An article in the press asking for the return of the manuscript

An article in the press asking for the return of the manuscript

What happened to the lost manuscript? Lawrence telephoned Reading Station from Oxford an hour after the discovery of the loss, but there was no sign of his writing. Despite articles, offers of a reward, and pleas in the press, no one came forward and nothing of the original manuscript was ever recovered.

There are those who say that there was no thief at Reading, but that Lawrence, true to form when it came to manuscript destruction, burned the pages. Or lost the briefcase deliberately. It wouldn’t have been difficult. It was in a bank messenger’s bag — the kind, Lawrence said later, that usually holds gold. Tempting.

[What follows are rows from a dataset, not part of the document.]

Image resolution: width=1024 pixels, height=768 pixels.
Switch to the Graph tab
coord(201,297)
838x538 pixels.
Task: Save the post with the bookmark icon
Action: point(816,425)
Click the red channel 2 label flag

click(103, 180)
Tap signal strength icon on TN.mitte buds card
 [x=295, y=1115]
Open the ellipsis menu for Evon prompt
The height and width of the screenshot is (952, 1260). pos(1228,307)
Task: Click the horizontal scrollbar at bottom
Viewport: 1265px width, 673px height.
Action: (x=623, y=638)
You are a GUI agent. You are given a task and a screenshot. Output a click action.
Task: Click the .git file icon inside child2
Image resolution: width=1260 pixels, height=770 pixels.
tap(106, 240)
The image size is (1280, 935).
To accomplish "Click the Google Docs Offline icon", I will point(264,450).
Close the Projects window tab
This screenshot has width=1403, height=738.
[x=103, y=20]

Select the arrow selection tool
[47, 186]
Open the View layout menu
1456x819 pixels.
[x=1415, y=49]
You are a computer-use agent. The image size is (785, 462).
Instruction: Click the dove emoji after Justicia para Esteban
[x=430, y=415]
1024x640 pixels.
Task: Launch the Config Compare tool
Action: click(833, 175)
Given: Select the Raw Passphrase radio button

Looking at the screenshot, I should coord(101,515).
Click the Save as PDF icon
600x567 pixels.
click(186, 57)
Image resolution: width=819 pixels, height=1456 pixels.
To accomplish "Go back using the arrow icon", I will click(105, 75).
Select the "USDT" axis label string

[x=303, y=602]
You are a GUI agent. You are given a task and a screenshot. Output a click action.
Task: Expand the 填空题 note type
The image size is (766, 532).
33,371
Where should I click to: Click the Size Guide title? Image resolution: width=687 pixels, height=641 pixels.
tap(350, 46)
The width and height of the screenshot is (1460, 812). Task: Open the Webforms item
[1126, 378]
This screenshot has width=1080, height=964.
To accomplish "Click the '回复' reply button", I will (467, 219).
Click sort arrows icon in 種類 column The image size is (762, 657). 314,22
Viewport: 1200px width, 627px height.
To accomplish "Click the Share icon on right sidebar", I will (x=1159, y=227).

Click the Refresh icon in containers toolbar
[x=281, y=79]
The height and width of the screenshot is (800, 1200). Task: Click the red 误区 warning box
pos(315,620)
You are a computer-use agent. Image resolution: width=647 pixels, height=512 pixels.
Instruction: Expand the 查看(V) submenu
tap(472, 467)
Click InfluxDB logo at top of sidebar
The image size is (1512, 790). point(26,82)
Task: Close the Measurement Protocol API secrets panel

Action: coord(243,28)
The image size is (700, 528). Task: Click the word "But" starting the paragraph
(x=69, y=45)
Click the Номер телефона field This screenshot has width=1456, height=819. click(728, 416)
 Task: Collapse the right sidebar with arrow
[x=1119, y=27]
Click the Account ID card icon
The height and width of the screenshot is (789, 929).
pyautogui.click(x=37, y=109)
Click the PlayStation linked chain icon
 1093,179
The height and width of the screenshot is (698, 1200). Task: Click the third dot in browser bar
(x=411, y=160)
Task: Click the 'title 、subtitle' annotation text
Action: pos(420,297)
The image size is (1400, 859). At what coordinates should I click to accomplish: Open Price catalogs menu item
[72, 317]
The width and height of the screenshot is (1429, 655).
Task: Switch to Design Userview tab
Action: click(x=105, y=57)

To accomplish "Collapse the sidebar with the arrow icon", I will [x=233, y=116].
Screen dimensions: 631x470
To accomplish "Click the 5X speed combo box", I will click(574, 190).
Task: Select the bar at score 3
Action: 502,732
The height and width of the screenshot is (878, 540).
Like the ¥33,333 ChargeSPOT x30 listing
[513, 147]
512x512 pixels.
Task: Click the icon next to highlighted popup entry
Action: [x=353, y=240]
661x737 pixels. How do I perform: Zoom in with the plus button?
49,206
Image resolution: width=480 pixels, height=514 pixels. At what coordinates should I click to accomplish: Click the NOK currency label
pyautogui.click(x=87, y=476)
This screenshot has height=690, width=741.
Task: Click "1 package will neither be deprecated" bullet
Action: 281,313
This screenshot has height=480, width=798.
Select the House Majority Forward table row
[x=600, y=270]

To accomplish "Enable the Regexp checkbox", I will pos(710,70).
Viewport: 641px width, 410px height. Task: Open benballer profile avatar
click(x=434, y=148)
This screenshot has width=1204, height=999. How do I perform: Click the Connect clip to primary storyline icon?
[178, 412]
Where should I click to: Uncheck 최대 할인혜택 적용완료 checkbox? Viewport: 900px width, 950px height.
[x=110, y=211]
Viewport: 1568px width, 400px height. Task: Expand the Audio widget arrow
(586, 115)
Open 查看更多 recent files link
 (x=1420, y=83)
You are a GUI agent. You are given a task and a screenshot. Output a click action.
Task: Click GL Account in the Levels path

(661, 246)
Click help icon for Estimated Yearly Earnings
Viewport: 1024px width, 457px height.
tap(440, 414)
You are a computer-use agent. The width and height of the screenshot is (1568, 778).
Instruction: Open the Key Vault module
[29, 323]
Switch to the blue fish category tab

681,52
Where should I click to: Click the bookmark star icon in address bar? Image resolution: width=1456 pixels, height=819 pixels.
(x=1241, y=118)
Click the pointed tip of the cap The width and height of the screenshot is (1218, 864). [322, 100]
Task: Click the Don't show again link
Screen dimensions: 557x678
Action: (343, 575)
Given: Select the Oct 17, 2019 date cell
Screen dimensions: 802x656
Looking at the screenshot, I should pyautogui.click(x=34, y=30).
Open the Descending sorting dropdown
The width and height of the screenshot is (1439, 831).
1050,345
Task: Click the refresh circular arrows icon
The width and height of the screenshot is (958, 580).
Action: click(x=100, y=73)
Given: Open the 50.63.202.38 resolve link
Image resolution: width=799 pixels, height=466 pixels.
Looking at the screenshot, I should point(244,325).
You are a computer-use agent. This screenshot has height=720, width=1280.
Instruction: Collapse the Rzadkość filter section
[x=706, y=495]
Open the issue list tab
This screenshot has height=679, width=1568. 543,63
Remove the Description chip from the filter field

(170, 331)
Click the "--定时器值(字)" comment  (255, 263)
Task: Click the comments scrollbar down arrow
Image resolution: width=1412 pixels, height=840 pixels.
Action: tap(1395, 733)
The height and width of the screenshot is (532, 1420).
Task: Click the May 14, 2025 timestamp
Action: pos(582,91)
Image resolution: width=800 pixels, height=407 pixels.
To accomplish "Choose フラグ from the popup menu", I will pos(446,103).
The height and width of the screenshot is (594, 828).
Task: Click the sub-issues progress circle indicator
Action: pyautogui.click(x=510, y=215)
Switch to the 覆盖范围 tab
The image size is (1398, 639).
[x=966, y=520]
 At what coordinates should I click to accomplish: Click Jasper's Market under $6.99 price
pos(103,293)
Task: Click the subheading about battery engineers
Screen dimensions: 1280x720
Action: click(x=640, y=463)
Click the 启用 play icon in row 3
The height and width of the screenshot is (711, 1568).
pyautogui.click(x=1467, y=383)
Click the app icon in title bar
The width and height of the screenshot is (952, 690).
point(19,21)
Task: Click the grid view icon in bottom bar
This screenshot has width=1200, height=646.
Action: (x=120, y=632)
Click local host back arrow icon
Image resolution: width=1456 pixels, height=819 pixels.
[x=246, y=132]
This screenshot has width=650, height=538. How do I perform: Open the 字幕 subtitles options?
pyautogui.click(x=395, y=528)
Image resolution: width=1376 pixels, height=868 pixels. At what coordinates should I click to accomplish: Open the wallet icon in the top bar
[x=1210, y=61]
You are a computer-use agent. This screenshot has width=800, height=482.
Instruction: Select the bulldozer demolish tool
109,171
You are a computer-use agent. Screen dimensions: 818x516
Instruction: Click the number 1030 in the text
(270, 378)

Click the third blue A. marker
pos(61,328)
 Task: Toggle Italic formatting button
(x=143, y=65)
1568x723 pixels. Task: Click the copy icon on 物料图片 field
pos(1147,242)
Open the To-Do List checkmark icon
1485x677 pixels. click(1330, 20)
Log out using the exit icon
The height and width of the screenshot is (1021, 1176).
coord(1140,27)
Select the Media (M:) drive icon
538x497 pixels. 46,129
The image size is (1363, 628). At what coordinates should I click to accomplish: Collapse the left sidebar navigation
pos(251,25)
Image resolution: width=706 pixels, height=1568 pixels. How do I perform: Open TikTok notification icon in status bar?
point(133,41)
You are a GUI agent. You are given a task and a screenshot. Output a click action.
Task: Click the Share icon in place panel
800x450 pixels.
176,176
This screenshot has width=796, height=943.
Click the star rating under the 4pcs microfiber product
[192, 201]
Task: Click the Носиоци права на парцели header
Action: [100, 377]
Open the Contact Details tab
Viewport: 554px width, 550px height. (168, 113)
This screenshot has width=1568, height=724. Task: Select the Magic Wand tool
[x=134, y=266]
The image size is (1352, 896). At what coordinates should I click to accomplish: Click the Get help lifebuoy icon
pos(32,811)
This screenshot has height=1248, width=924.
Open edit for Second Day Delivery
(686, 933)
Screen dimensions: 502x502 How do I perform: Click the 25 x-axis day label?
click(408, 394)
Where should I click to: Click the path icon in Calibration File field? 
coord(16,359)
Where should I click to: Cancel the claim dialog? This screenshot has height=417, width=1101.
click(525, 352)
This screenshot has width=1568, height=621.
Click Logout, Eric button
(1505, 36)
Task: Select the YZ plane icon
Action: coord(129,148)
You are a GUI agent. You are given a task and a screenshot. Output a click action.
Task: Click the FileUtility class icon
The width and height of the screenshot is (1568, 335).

If that “more truthful” version of The Seven Pillars had ever been published, would it have become the enduring masterpiece we have today? Or did Lawrence, between 1919 and 1922, teach himself how to write? In 1919, he was a soldier. By 1922, after correspondence with E. M. Forster, Siegfried Sassoon and George Bernard Shaw, he wanted to be a writer. He wanted to produce a book that would be “an English fourth” on an exclusive bookshelf that contained Dostoevsky’s The Brothers Karamazov, Nietzsche’s Also Sprach Zarathustra, and Melville’s Moby-Dick.

In The Sunday Times in August, 1920, Lawrence wrote about the country he called Mesopotamia — the one which we would later call Iraq:

“The people of England have been led in Mesopotamia into a trap from which it will be hard to escape with dignity and honour. They have been tricked into it by a steady withholding of information. The Baghdad communiques are belated, insincere, incomplete. Things have been far worse than we have been told, our administration more bloody and inefficient than the public knows.”

I’d say T. E. didn’t need too many lessons on writing. But if that Reading manuscript ever turns up, we’ll know.